Avis de Commission sur l'illégitimité des pouvoirs en place le 18 juillet 1936
Creator: España. Ministerio de la Gobernación
Source:
Universidad de Cádiz, Creative Commons License Public Domain Mark 1.0, https://rodin.uca.es/handle/10498/21686
https://es.wikipedia.org/wiki/Dictamen_de_la_Comisi%C3%B3n_sobre_ilegitimidad_de_poderes_actuantes_el_18_de_julio_de_1936#/media/Archivo:Comision_legitimidad_franquismo.jpg
Date Created: 1939
Extent: 1 item
40.41678, -3.70351
Le document reproduit ici a été commandé par le gouvernement franquiste le 21 décembre 1938. Sa rédaction a été confiée à une commission composée d’une vingtaine de personnalités juridiques et politiques du camp franquiste, parmi lesquelles figuraient d'anciens ministres de la monarchie et de la République. Les conclusions ont été rendues publiques le 15 février 1939, alors que la fin de la guerre semblait imminente. Jusqu’alors, les franquistes avaient présenté leur rébellion du 18 juillet comme une nécessité impérieuse, un soulèvement national ou une croisade, face au danger imminent de la destruction de la patrie par la révolution marxiste. Ils voulaient désormais démontrer que le gouvernement républicain de l'époque, qui n'était certainement pas marxiste, était illégal.
Le cerveau derrière ce rapport était Ramón Serrano Súñer, beau-frère de Franco et alors son bras droit.
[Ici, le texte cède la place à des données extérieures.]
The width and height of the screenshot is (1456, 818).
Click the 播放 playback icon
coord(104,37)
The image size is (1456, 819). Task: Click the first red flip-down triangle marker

Son pouvoir allait bien au-delà de son poste de ministre de l'Intérieur. Il était en fait le numéro deux du régime. Le rapport qu’il a commandé reflétait deux préoccupations de Serrano. D'une part, donner une apparence de légitimité juridique au nouveau régime émergent. Le ministre avait étudié le droit au prestigieux Colegio Español de Bologne et était avocat d'État de profession. D'autre part, il cherchait à contrer la propagande républicaine qui décrivait le camp franquiste comme rebelle ou factieux.
Les conclusions du rapport étaient déjà prédéterminées dans l’ordre initial de Serrano qui a créé la commission d’experts de « démontrer au monde, de manière incontestable et documentée, notre thèse accusatoire contre les prétendus pouvoirs légitimes, à savoir : que les organes et les personnes qui détenaient le pouvoir en 18 juillet 1936 souffraient de tels vices d’illégitimité […] que lorsque l’armée et le peuple se sont soulevés contre eux, ils n’ont commis aucun acte de rébellion contre l'Autorité ni contre la loi ».
Pour confirmer cette thèse, les auteurs du rapport ont fait une interprétation de l'histoire de la République qui, selon eux, démontrait la manipulation et l'abus continus des lois et des institutions par les républicains, qui avaient abouti à la victoire frauduleuse du Front populaire aux élections générales de février 1936 et à l'assassinat, « ordonné et planifié depuis les bureaux d'un ministère », de José Calvo Sotelo. Tout cela rendait, selon les prédictions de Serrano, « la tâche confiée à la Commission peu difficile ». Ce qui fut démontré par le résultat rapide et prévisible de son travail.